References: Double-space references throughout, numbering in the sequence in which they appear in the text. Type reference numbers in the text as superscripts (e.g.: above the line of text). Restrict references to those that have direct bearing on the work described. Include names and initials of all authors, title, abbreviated titles of the medical journals as they appear in Index Medicus and Science Citation Index, year, volume, and inclusive page numbers. Include only references accessible to all readers. You may cite material appearing in programs of meetings or in organizational publications provided they are accessible in a library setting or you submit the item for inclusion in the Electronic Educational Library (EEL). Material on the World Wide Web may be referenced if properly identified by their most current internet address and subdirectory. Abstracts are acceptable as references only if published within the previous five (5) years in an indexed journal or otherwise publicly accessible medium. Abstracts, editorials, and letters used as references should be identified as such parenthetically following the title. Manuscripts in preparation or submitted for publication are not acceptable as references. If you cite manuscripts "in press" as references, please provide a copy of those manuscripts when you submit the new manuscript and mark them as "in press".
Use the following formats:
Journal: (List all of the authors when four (4) or less; when five (5) or more, list only the first three and add et al.) Breslow MJ, Jordan DA, Christopherson R, et al. Epidural morphine decreases postoperative hypertension by attenuating sympathetic nervous system hyperactivity. JAMA 1989;261:3577-81.
Book: Schubert A. Clinical Neuroanesthesia, Butterworth-Heinemann Publishers, Boston, MA, 1997.
Chapter: Maze M, Baden JM. Anesthesia for patients with liver disease, In: Miller RD (Ed.). Anesthesia, 2nd ed. New York, Churchill Livingstone Inc. 1986;1665-80.
Legend for Illustrations: Provide a full legend for each illustration. Type legends double-spaced on a separate page after references, with Arabic numerals corresponding to the illustration (Figure 1, Figure 2, etc.). When symbols, arrows, numbers, or letters are used to identify parts of the illustrations, identify and explain each one clearly in the legend. Define all abbreviations used in each illustration. Repeat definition if the abbreviation is used in a subsequent legend.
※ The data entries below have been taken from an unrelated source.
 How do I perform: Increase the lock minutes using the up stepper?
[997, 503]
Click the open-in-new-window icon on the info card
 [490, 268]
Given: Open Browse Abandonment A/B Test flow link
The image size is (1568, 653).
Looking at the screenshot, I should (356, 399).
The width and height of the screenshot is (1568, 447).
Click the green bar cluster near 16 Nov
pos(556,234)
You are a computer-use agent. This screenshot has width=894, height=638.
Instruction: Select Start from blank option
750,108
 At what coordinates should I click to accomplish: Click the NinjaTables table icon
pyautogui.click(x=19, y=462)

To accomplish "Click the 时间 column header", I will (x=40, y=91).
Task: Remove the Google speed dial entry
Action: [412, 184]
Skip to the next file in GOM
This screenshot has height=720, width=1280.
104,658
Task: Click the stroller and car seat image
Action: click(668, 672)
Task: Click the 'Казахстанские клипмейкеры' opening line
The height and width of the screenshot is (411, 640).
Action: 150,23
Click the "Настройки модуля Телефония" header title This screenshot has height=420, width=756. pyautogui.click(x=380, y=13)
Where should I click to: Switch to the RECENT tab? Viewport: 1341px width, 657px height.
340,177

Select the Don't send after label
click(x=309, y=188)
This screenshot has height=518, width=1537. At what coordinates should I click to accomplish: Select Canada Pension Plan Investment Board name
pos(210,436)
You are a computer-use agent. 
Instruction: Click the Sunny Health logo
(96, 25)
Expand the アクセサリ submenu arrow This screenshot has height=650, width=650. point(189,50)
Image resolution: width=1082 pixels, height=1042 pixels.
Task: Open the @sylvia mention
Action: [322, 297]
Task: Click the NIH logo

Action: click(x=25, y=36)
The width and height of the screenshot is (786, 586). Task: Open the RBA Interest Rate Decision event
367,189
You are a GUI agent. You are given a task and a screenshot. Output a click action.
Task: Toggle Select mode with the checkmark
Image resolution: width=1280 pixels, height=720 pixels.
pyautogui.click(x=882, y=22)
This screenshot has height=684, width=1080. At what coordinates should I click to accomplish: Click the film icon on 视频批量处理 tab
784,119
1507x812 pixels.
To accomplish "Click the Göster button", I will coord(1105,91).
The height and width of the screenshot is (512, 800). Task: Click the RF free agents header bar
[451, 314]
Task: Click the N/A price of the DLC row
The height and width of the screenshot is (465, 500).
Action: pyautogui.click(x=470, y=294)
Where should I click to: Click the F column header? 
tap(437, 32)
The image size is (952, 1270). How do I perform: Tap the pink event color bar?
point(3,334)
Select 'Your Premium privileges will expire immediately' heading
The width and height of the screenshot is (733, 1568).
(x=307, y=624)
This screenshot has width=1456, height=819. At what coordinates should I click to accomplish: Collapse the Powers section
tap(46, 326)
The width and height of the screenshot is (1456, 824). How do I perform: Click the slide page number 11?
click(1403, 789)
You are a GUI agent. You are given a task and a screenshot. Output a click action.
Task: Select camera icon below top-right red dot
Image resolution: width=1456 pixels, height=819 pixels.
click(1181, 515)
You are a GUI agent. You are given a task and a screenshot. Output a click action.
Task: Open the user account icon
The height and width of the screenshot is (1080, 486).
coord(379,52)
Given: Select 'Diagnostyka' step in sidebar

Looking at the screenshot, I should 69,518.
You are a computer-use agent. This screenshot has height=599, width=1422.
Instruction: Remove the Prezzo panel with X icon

Tables: Type tables double-spaced, each on a separate page. Number tables with Arabic numerals (Table 1, Table 2, etc.) consecutively in order of appearance. Each table must have a caption above the tabular material. Do not submit tables as photographs. Do not submit tables that rely on vertical lines for clarity or coherence; use as few horizontal lines as possible. Do not repeat information in a table that is already given in the text and do not make a table for data that can be reported in the text in one or two sentences.
Illustrations: Number figures with Arabic numbers (Figure 1, Figure 2, etc.) consecutively in order of appearance. The contents and lettering of the illustrations should be of proportional size. For figures taken from another publication, permission letters releasing copyright for their reproduction are required once an article is accepted for publication.
Additional Information: Define all abbreviations. Do not create new abbreviations for procedures, experimental groups or attributes. Use generic drug names. Commercially available materials should be acknowledged by manufacturer with location, lot or model number, and configuration.
Transmission of Manuscripts
All Manuscripts are required to be submitted via the Scholastica platform and should be prepared using the General Preparation of Manuscripts section guidelines.
Each submission should include a cover letter and one (1) copy of the manuscript formatted as a Microsoft Word file (preferred) or PDF. Illustrations/figures must be in GIF or JPEG format and should not exceed 500K in size.